# Seaborn Notebook


This notebook covers the fundamentals of Seaborn, a powerful Python visualization library built on matplotlib.

## 1. Setup and Imports

In [None]:
import seaborn as sns
import matplotlib.pyplot as plt
import pandas as pd
import numpy as np

# Set style for better-looking plots
sns.set_theme()

# For displaying plots in notebook
%matplotlib inline

print("Seaborn version:", sns.__version__)

## 2. Loading Sample Datasets

Seaborn comes with built-in datasets perfect for practice. We'll use the **tips** dataset, which contains information about restaurant bills, tips, and customer details.

In [None]:
# Load the tips dataset
tips = sns.load_dataset('tips')

# Display first few rows to understand the data
print("Tips Dataset:")
print(tips.head(10))
print("\nShape:", tips.shape)
print("\nColumns:", tips.columns.tolist())
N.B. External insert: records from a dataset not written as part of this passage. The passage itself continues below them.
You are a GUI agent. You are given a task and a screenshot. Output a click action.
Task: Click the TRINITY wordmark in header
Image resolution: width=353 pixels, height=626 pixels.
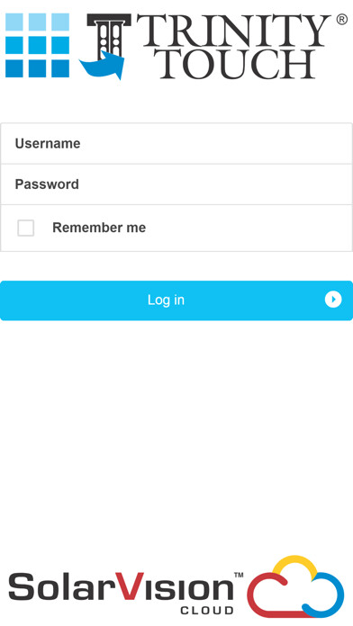tap(234, 31)
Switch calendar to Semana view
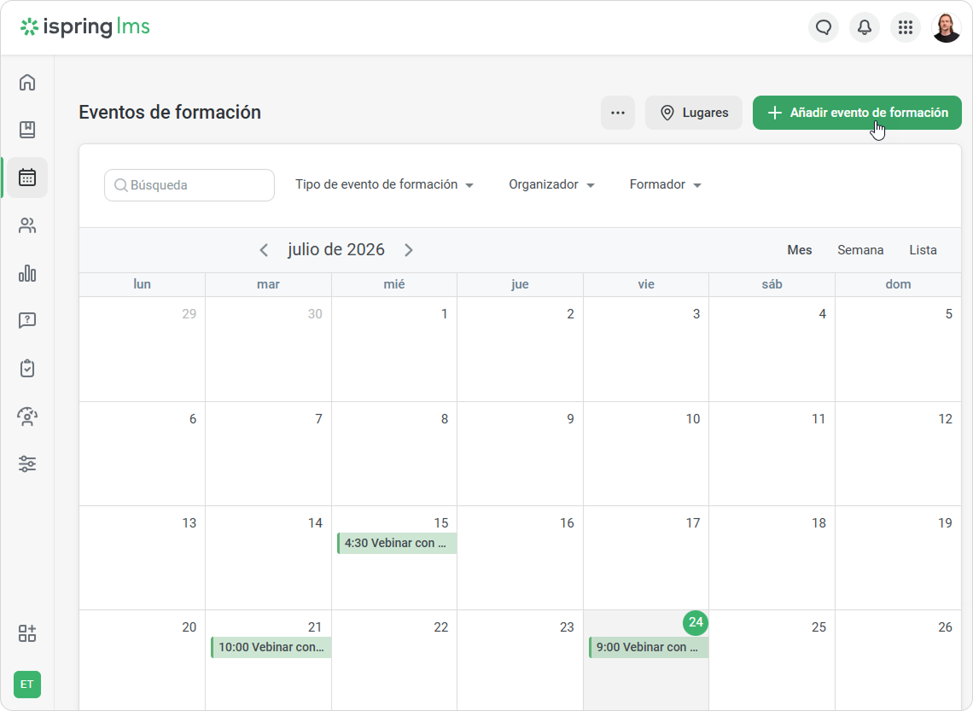973x711 pixels. [860, 250]
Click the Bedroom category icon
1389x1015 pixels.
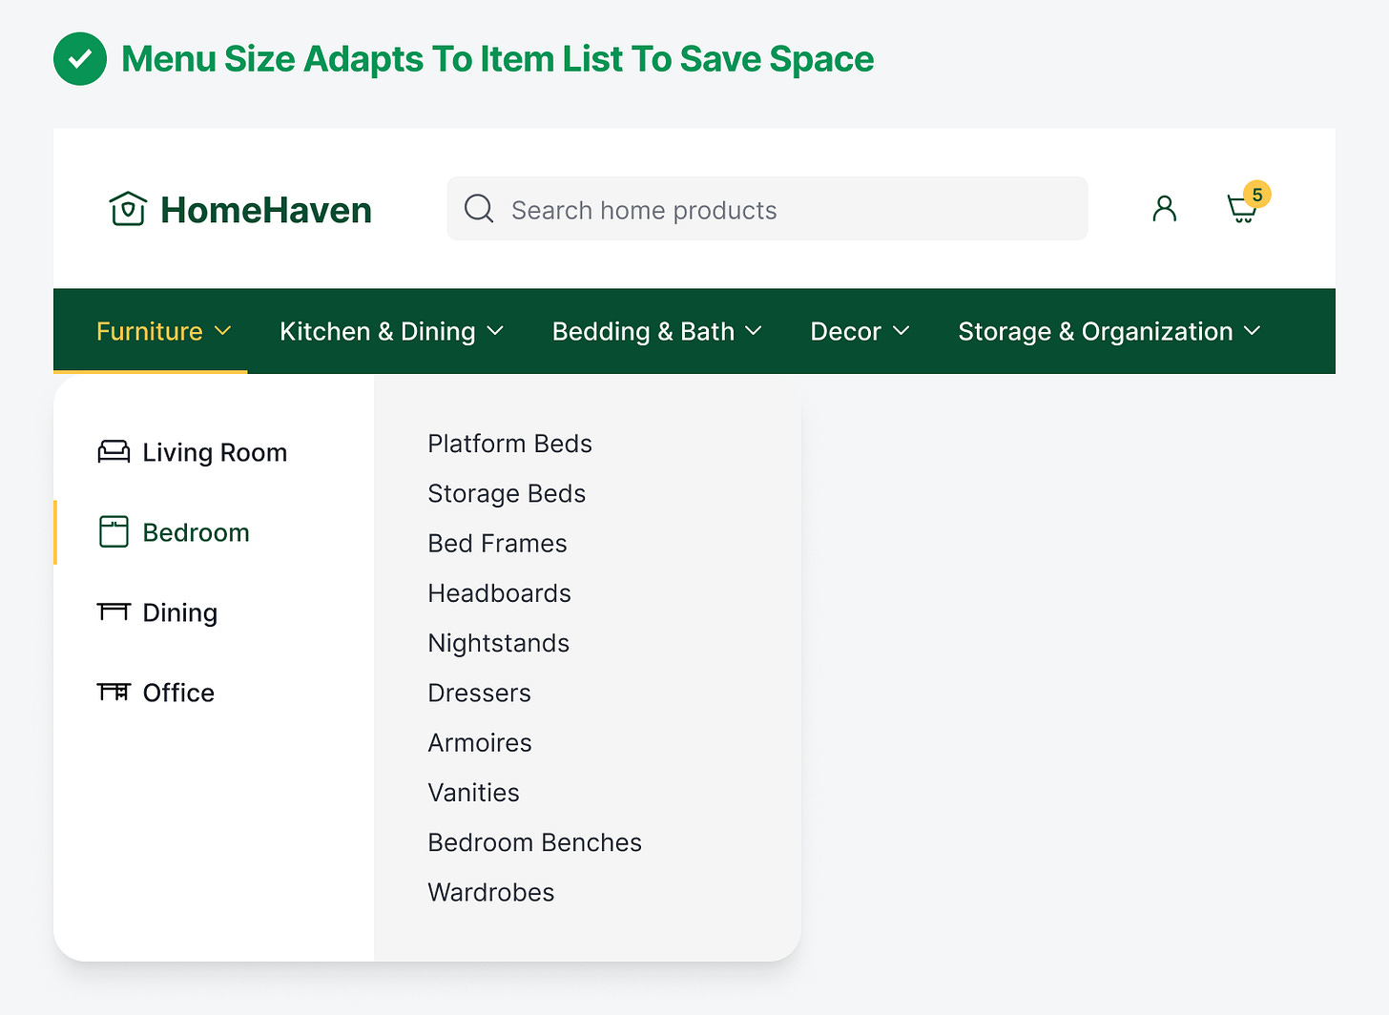point(114,532)
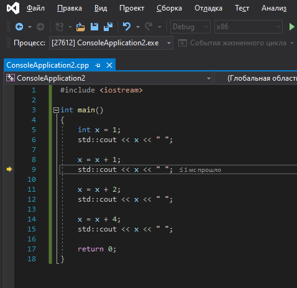Open the Файл menu

click(x=35, y=8)
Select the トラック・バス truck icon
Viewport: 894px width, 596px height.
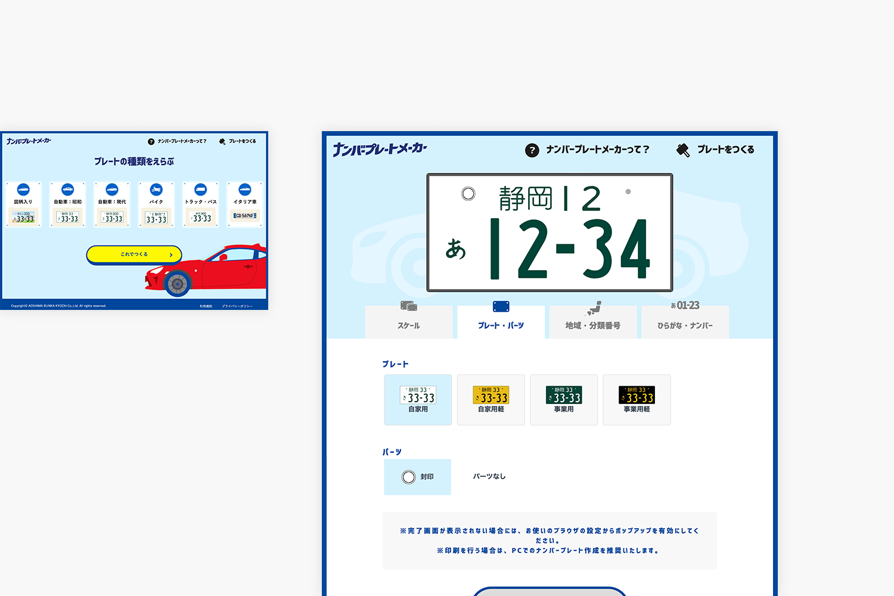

## 3. Understanding the Two Main Plot Functions

Seaborn has two powerful functions that handle most plotting needs:

### `relplot()` - Relationship plots
Used to visualize relationships between numerical variables
- **scatter**: Shows individual data points (default)
- **line**: Shows trends over time or continuous variables

### `catplot()` - Categorical plots
Used to compare categories or groups
- **strip**: Individual points for each category
- **box**: Shows distribution with quartiles
- **violin**: Shows distribution shape
- **bar**: Shows average values with confidence intervals

Let's explore each!

## 4. Relationship Plots with `relplot()`

### 4.1 Scatter Plots
**Goal**: See if there's a relationship between total bill and tip amount

In [None]:
# Basic scatter plot: Do higher bills lead to higher tips?
sns.relplot(data=tips, x='total_bill', y='tip', kind='scatter')
plt.title('Relationship between Total Bill and Tip')
plt.show()

In [None]:
# Add color to show male vs female tippers
sns.relplot(data=tips, x='total_bill', y='tip', hue='sex')
plt.title('Total Bill vs Tip by Gender')
plt.show()

In [None]:
# Add more dimensions: color for time, different panels for smoker/non-smoker
sns.relplot(data=tips, x='total_bill', y='tip', hue='time', col='smoker')
plt.show()

### 4.2 Line Plots
**Goal**: See trends over time

Let's load a time-series dataset about flight passengers

In [None]:
# Load flights dataset
flights = sns.load_dataset('flights')
print(flights.head())

# Plot: How did passenger numbers change over years?
sns.relplot(data=flights, x='year', y='passengers', kind='line')
plt.title('Airline Passengers Over Time')
plt.show()

## 5. Categorical Plots with `catplot()`

### 5.1 Strip Plots
**Goal**: See all individual data points for each category

In [None]:
# Compare bills across different days of the week
sns.catplot(data=tips, x='day', y='total_bill', kind='strip')
plt.title('Total Bills by Day of Week')
plt.show()

### 5.2 Box Plots
**Goal**: See the distribution and compare medians across categories

Box plots show:
- The middle line = median (50th percentile)
- Box edges = 25th and 75th percentiles
- Whiskers = range of most data
- Dots = outliers

In [None]:
# Compare bill distributions by day
sns.catplot(data=tips, x='day', y='total_bill', kind='box')
plt.title('Distribution of Bills by Day')
plt.show()

In [None]:
# Split by gender to compare male vs female
sns.catplot(data=tips, x='day', y='total_bill', hue='sex', kind='box')
plt.title('Bill Distribution by Day and Gender')
plt.show()

### 5.3 Violin Plots
**Goal**: See the shape of the distribution (like a box plot but shows more detail)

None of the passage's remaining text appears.